So Milei won and did what the previous governments didn't want to do: cut spending. He got inflation under control by sacrificing big chunks of society. Old people got screwed, poor people got screwed but so far his plan of "short time suffering to achieve long term stability" seems to be working. Inflation is down, poverty is down, foreign investment and trade looks good. The question is no longer if Milei's reforms will collapse the economy or not (they didn't) but if the reforms will work long term or if the improvements will be short lived and not worth all the suffering it caused.
Like most people here I hoped that Milei's politics will explode in his face and we'll have a clear proof that the ideas sold by right wing populists are bullshit but it didn't happen.
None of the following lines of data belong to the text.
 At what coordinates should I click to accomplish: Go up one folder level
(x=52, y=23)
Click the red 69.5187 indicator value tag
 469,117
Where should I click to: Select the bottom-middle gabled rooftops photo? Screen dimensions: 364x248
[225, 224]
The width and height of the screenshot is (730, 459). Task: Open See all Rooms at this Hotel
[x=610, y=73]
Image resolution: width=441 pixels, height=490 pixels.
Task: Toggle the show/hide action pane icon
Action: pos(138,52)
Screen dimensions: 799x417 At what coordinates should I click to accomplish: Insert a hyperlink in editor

The jury is still out on Argentina but anyway, each country is different and even if it will work there long term it doesn't mean guys with crazy hair are good for the economy (as we can see globally now).
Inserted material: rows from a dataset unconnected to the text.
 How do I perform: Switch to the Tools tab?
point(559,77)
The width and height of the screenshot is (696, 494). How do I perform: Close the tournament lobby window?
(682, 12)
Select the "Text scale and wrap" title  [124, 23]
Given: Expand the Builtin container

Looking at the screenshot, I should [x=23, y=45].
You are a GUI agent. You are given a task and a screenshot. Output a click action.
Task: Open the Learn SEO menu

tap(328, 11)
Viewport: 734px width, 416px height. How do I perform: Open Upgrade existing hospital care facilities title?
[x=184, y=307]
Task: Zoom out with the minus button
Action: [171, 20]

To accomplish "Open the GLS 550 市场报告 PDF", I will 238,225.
Most people criticizing Milei have no concept of what 300% inflation looks like. That means prices are going up about 25% every month. There central bank had a 133% peak interest rate, compared to the 3.5-3.75% rate in the US that Trump desperately wants cut.
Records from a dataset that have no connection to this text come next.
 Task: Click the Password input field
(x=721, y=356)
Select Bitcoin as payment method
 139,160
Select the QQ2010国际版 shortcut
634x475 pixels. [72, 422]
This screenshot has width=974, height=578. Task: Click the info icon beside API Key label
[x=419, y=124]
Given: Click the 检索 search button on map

Argentina was staring down hyperinflation like Zimbabwe or Weimar Germany. Bad things were coming either way.
I've been there when inflation was still around 100%. Stores looked full but when you started browsing it was all full of couple local products. No imports so no choice. Shrinkflation was also terrible. Candy bars were the size of single square of chocolate. To pay for a couple of days in a hotel you had to carry stack of bills that didn't even fit in the wallet. Paying with card was not an option because the government established some fake exchange rates that made everything 2x more expensive as when paying with cash. You could tell everyone was resigned and only expecting things to get worse.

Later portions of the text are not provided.